In Vedic mythology we hear how the Ashwin Kumars were unsuitable gods, not allowed to partake the Soma offering. To get the offering, they approached Dadichi, who said that if he chanted the verses, then his head would split into a thousand pieces. So, the Ashwins replaced Dadichi’s head with that of a horse. With the horse head, Dadichi made the offering. Dadichi’s horse head split into a thousand pieces, but Ashwins, rich with Soma, replaced the head. Ashwins were now suitable gods, one of the 33, always cheerful, saving people from shipwrecks and rescuing children thrown in wells by mean brothers.
But, the unsuitability remained. In Mahabharata, Kunti invokes Yama, Indra and Vayu to get her sons, while Madri invokes the Ashwin twins. Madri’s sons, Nakula and Sahadeva, are always overshadowed by Kunti’s sons, despite their beauty and intelligence. Indeed, they are the last to have access to Draupadi and the first to be gambled away in the game of dice. Like the Ashwin twins, Nakula and Sahadeva are never mean, constantly helping their brothers in trouble. Just because they were treated as outsiders, they do not treat others as outsiders. They don’t carry the meanness forward. They don’t render others unsuitable.

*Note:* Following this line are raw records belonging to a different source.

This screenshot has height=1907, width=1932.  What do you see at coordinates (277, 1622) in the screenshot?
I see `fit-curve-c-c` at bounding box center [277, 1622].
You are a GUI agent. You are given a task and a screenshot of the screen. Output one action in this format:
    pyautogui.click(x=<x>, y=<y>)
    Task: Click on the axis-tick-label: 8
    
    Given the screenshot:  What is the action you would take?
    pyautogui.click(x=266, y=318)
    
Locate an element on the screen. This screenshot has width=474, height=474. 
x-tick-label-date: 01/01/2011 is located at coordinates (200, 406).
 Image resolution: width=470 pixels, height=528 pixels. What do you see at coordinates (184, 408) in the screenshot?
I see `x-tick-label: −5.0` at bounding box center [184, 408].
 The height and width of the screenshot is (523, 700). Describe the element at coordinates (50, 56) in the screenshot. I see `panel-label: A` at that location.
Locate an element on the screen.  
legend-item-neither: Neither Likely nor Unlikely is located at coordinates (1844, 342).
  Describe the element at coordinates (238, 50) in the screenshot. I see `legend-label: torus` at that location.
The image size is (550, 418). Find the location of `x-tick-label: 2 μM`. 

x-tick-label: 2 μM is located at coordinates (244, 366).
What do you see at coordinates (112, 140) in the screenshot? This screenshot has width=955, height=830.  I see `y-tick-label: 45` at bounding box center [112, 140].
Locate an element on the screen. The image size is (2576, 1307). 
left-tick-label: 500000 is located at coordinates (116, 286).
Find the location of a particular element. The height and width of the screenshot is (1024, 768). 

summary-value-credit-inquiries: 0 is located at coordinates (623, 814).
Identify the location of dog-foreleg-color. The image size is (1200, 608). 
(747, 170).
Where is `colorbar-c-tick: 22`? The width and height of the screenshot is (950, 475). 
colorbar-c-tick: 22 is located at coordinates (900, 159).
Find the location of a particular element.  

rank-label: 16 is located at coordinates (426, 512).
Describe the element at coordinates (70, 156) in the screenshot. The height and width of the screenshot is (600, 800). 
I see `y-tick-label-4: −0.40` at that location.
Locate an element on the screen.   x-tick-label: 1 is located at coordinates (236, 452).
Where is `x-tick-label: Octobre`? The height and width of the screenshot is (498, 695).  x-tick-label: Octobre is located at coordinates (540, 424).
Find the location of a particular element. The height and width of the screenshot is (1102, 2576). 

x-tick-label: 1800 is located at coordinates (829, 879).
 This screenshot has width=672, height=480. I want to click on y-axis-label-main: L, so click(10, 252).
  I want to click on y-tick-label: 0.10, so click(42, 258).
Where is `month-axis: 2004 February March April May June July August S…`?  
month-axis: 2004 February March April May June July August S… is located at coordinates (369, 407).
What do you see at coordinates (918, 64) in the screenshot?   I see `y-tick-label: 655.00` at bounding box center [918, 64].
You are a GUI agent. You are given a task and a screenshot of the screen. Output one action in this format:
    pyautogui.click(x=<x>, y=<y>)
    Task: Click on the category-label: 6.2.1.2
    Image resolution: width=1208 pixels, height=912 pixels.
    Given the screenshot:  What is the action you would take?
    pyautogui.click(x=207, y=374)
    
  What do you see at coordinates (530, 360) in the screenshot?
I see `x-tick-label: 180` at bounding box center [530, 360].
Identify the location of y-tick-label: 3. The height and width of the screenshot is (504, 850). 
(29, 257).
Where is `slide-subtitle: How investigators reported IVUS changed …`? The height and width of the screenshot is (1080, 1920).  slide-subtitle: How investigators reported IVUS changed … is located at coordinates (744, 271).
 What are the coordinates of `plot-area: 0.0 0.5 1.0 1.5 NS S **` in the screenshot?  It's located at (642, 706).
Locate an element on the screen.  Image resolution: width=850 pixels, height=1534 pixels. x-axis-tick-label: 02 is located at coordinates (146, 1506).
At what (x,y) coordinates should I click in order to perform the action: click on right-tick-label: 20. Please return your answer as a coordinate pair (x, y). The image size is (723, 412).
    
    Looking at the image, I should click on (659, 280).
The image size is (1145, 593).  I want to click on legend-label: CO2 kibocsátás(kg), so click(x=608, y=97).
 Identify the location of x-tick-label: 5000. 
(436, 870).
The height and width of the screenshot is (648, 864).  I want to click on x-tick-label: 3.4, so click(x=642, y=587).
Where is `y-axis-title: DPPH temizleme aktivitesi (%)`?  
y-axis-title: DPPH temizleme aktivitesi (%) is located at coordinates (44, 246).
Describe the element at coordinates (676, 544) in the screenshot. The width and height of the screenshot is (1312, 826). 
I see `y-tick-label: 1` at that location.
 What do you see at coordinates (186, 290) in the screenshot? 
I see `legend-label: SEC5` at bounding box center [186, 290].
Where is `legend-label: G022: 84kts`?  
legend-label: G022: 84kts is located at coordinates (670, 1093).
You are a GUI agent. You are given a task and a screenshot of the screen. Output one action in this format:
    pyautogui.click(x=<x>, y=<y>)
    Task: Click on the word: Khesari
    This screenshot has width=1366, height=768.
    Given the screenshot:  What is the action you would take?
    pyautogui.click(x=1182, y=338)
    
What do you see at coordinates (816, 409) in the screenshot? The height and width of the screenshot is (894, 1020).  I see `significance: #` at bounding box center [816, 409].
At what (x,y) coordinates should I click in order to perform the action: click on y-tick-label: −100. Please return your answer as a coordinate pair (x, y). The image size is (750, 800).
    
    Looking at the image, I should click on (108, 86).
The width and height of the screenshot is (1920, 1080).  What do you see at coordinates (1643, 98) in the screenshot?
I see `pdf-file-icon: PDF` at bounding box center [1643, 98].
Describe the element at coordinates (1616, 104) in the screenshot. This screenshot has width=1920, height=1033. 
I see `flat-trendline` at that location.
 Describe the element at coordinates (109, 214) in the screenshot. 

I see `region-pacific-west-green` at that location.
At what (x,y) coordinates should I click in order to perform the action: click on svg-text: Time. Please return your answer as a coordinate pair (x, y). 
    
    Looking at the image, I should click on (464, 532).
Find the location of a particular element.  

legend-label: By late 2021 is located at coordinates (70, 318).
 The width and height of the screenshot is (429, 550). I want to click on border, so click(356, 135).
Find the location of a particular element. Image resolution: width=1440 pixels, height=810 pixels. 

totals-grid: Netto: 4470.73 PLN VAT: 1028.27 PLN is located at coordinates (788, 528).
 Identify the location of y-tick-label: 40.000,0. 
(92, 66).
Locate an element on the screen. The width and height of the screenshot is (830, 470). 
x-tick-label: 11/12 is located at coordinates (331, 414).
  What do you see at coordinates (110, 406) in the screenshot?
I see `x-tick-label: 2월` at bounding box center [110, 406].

We live in times when privileged people are seen as the villains. And they often are. But those who want to mock chat ‘ragging’ show celebrities, want to be chat show celebrities, cracking those same mean jokes with their guests. They don’t hate the party. They want to be in the party. They want to be the host, the guests, the insider. They want to be worshipped despite faults. So, they write biographies of how they were ill-treated as children for their looks in order to get the sympathy, the followers and eventually the contracts that allow them to sell whitening creams and blackening hair dyes, and earn the attention that grants them permission to ill-treat others with alacrity. This is the karmic cycle of viciousness, that the Ashwins and Ram break free from.